Thursday, September 11, 2014

Thirteen Years Later

It’s kind of hard to believe that it’s been thirteen years since 9/11. I was sitting in front of my computer that morning, responding to a couple of e-mail queries from a copy editor who was working on the manuscript of The Everything Collectibles Book, which I had submitted several months earlier. Simultaneous with me doing this, I spied a headline AOL news story with an image that showed white smoke billowing out of one of the Twin Towers in lower Manhattan. The initial scuttlebutt was that a small plane had crashed into it. Like just about everybody at first, I assumed the craft had accidentally slammed into the building.

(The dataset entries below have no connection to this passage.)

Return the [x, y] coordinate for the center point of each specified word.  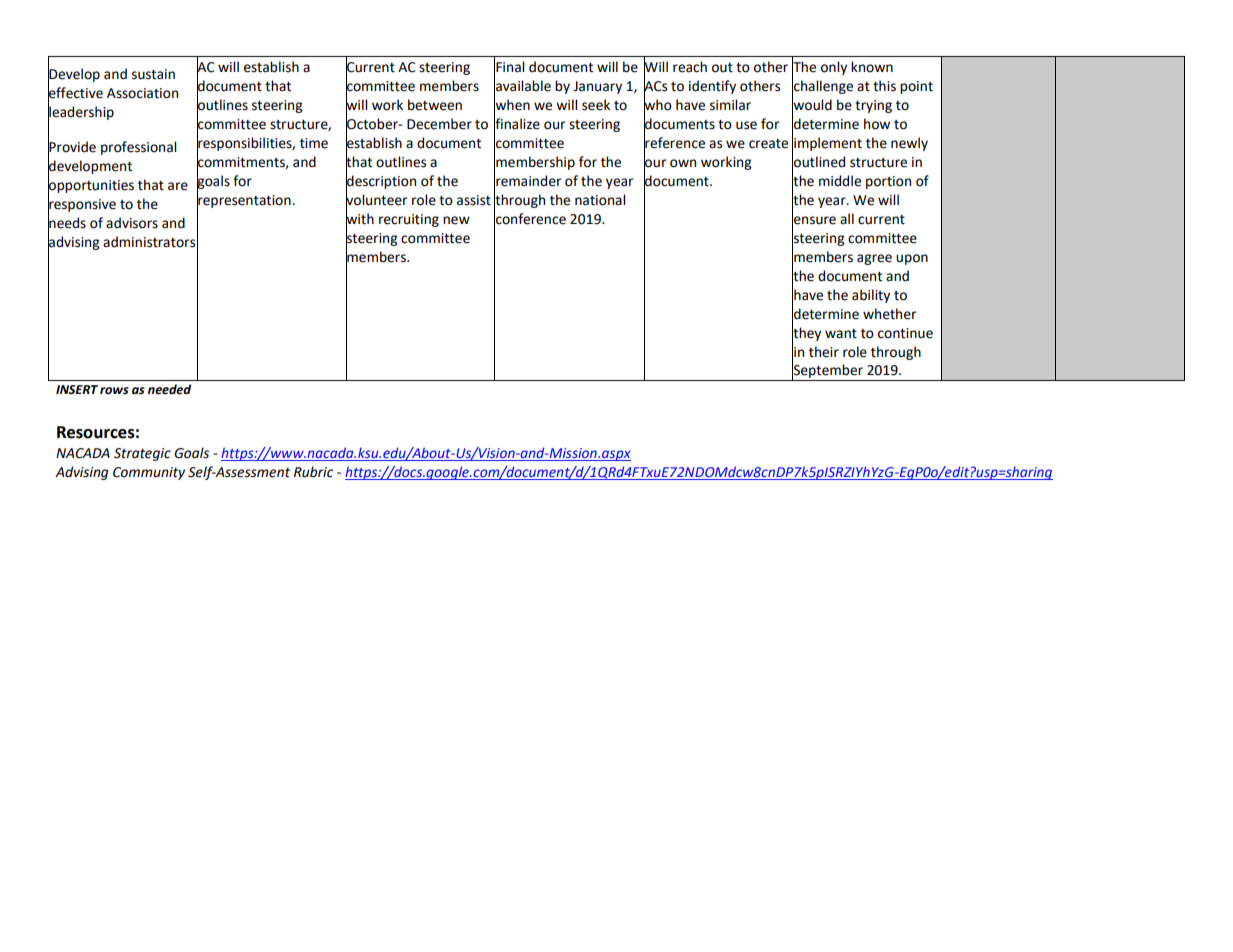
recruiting [409, 220]
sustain [153, 74]
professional [138, 148]
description [381, 182]
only [834, 68]
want [841, 334]
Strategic [142, 454]
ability [871, 296]
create [768, 144]
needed [169, 389]
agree [874, 259]
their [824, 352]
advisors [132, 223]
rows [114, 391]
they [806, 334]
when [512, 104]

I promptly clicked on my television set for further details. And what transpired before my eyes over the next few hours was surreal—an unfolding nightmare. There was talk at one point of there being 30,000 potential victims at the "Ground Zero" site. What all of us were witnessing in real time was the stuff of an apocalyptic disaster movie; inconceivable only a day earlier. It was not something that we ever imagined could happen on American soil in the world’s most renowned city.

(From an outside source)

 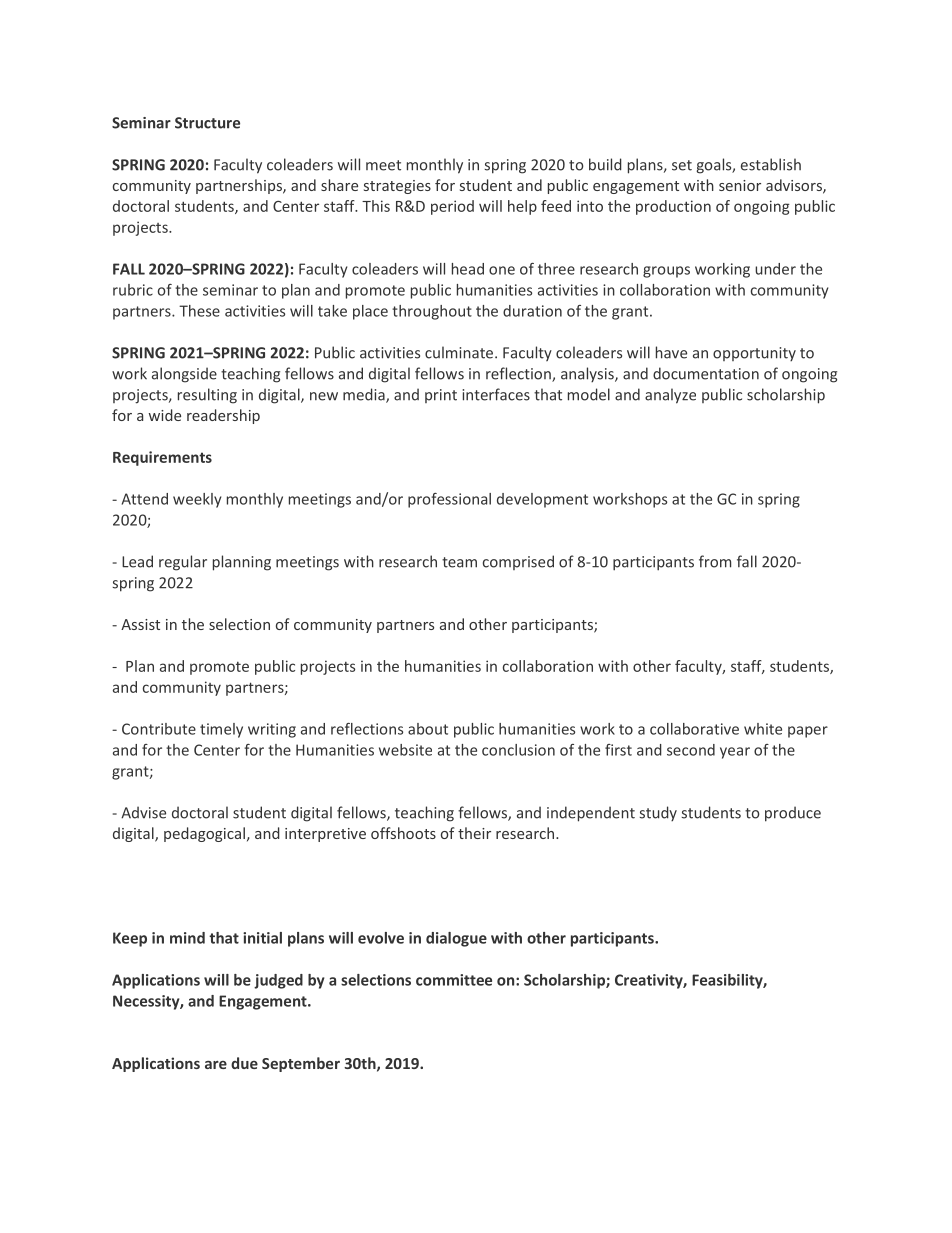 I want to click on establish, so click(x=771, y=164).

At around lunchtime that Tuesday morning, my younger brother and I walked to our neighborhood’s main thoroughfare a few blocks away. It appeared that life itself was in suspended animation. Everything had gone quiet. The standard impatient hustle and bustle and honking of horns, on what typically was a busy street at that hour, was missing. There was a kind of hush enveloping our sliver of the Bronx and—we knew—every section of the city as well. I distinctly recall the local convenience store run by Arabs had placed a big American flag by its front door. The owners no doubt feared being associated with the perpetrators. Later, a very loud jet fighter flew over and unsettled what could best be described as a stunned calm. All of us wondered and worried, too, whether further attacks were in the offing. Suddenly and without fair warning, living in the big City of New York didn’t seem so big anymore. A feeling of vulnerability, which we had never before experienced, was palpable. Neighbors emerged in the late afternoon with candles and silently walked up and down the streets. Flags emerged in places I had never before seen them flown. Ironically, it was a picture perfect September day with blue skies, comfortable temperatures, and low humidity, which apparently aided and abetted the monsters, who had hijacked the jet planes, in locating their targets.

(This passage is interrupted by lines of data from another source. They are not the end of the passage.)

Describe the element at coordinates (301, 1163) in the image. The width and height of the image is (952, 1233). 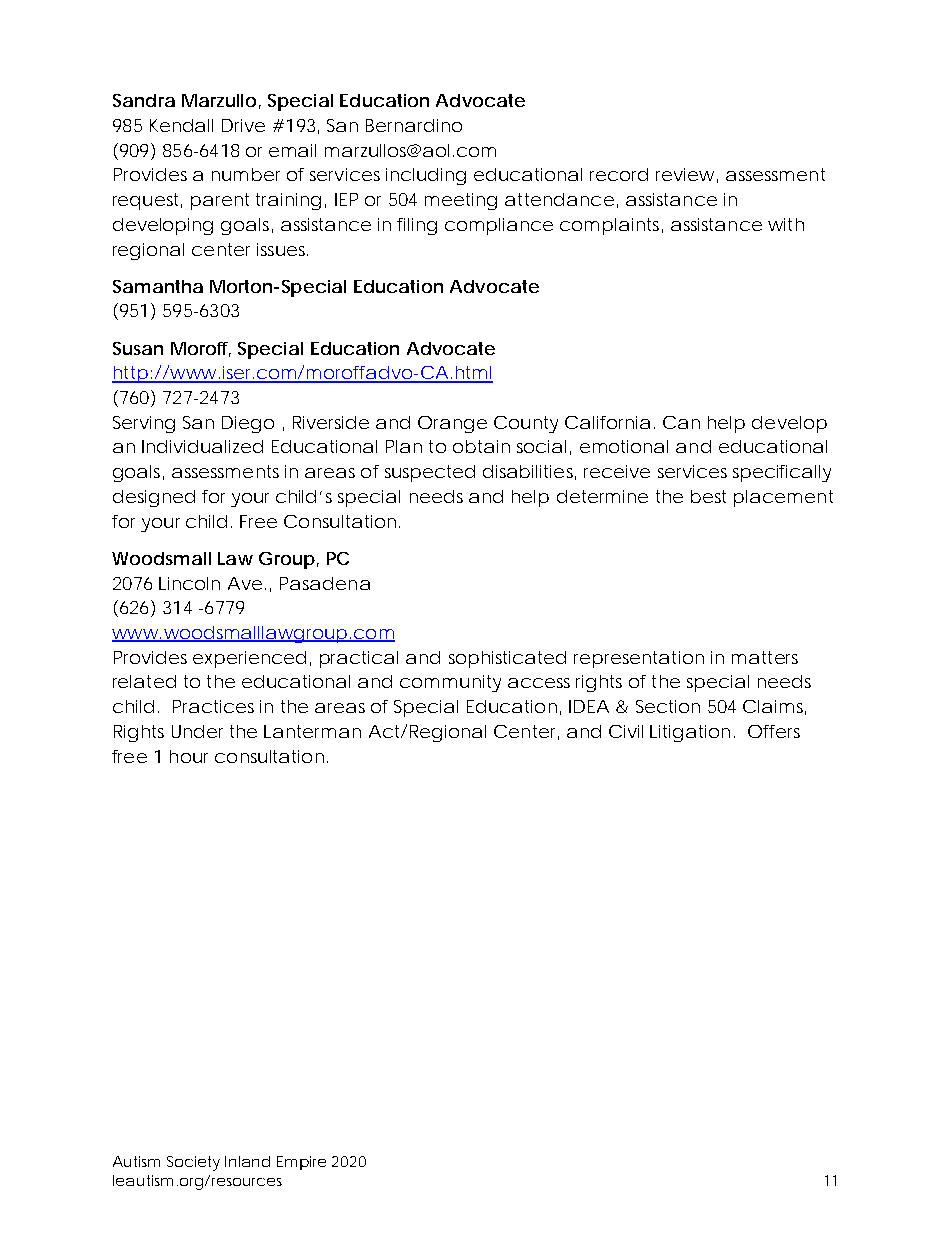
I see `Empire` at that location.
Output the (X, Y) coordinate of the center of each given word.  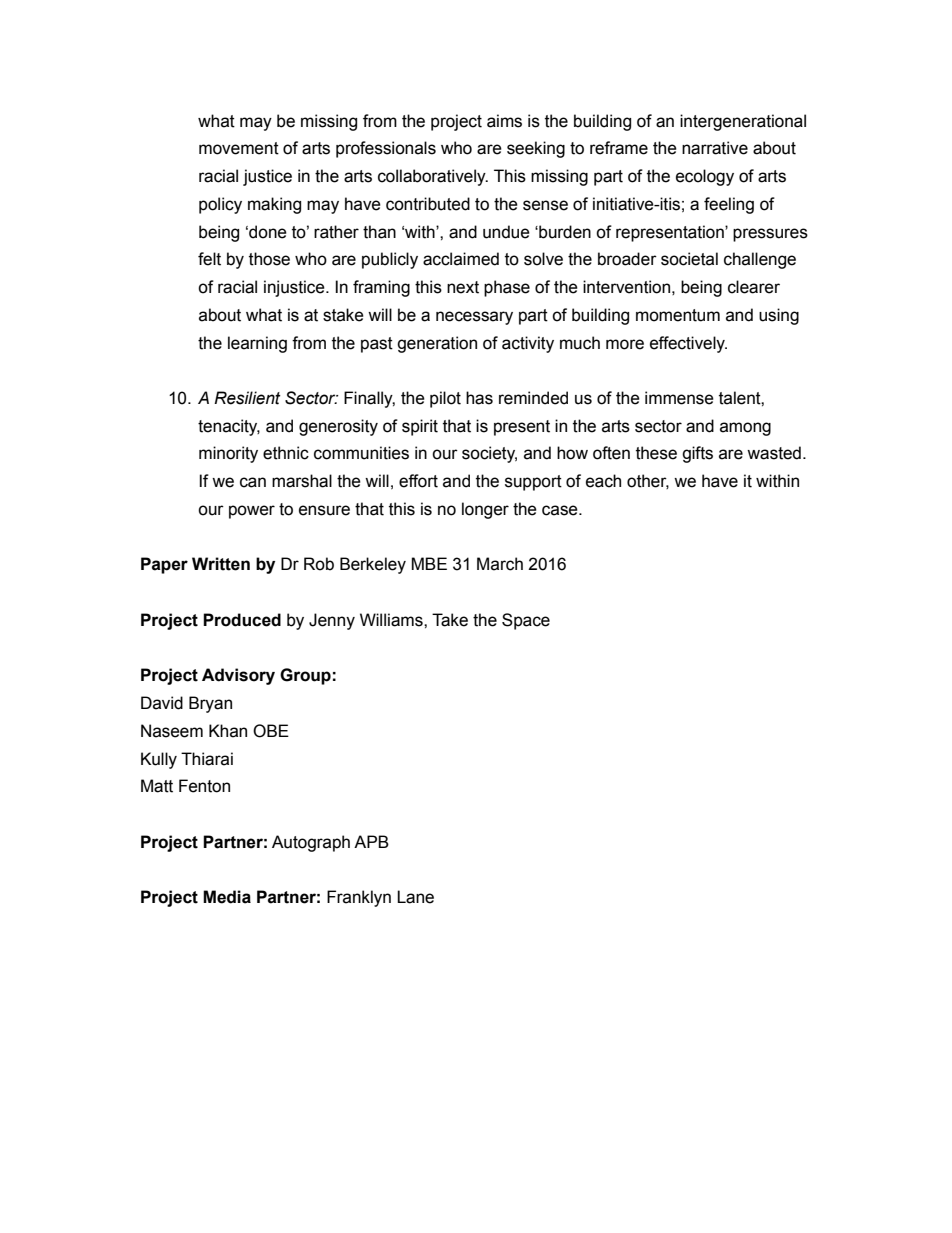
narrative (715, 148)
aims (504, 121)
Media (227, 897)
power (252, 512)
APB (371, 841)
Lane (415, 897)
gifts (697, 454)
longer (485, 510)
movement (239, 148)
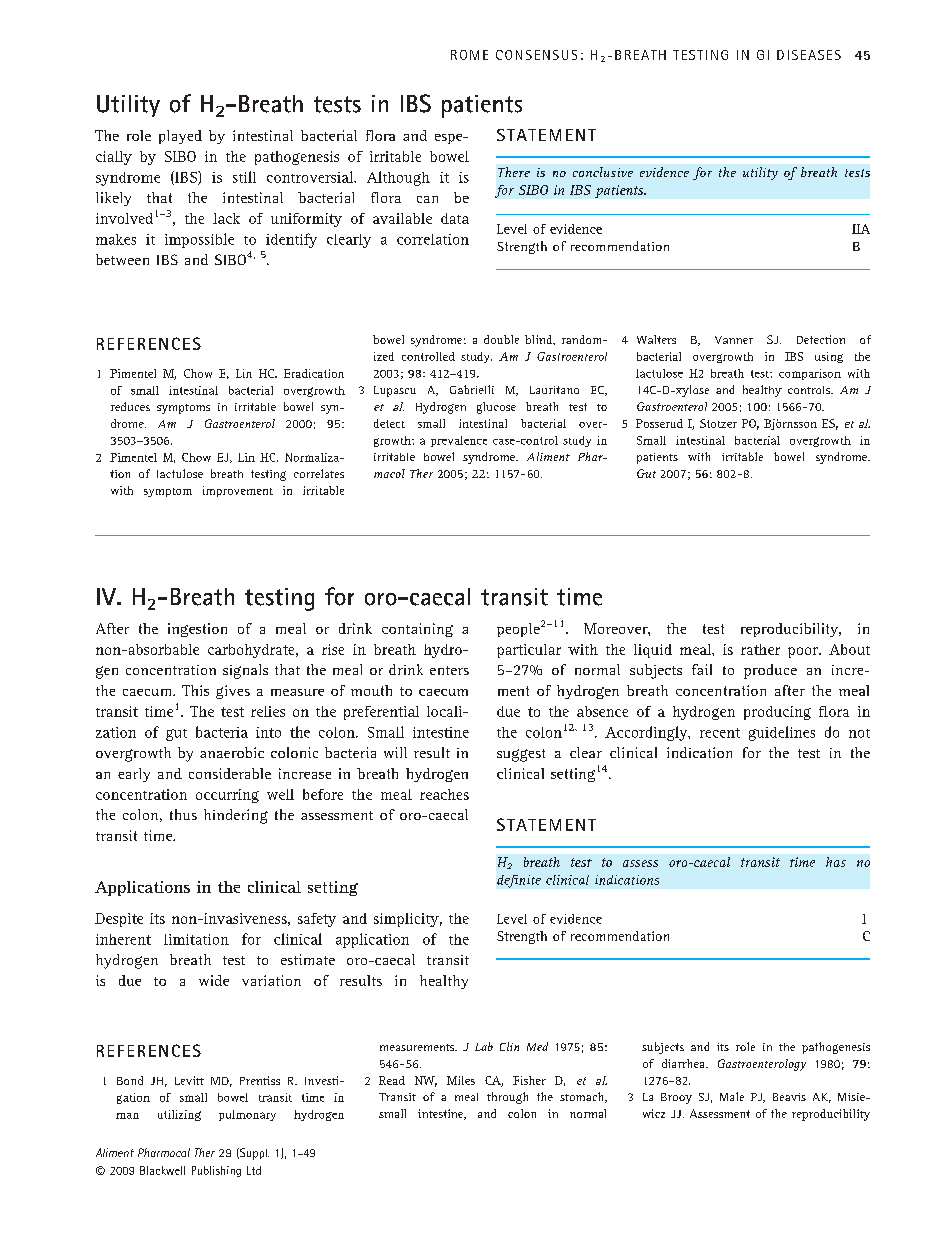 The image size is (952, 1251). What do you see at coordinates (770, 671) in the screenshot?
I see `produce` at bounding box center [770, 671].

The talk in the terrible days and weeks after the attack was how we would never be the same. After all, how could we be after witnessing this horror in a locale that always seemed so grand and impervious to any harm? Thirteen years have passed and we—very definitely—are not the same. The world is an extraordinarily dangerous place and the threats of terrorist violence are omnipresent. Traveling on airplanes, for one, has become a time-consuming, chaotic ordeal. The thought of having to pass through metal detectors to attend a baseball game is one more glaring example of how—even in our leisure pursuits—our freedom of movements have been compromised beyond repair. So many of the things that we do from now on are going to be attached to some measure of hassle because of a possible terrorist threat, even when the possibilities of one coming to pass are slim. It’s an unhappy state of affairs we find ourselves in, and the passage of time is not going to return us to what was—in retrospect—the less complicated world we called home on September 10, 2001.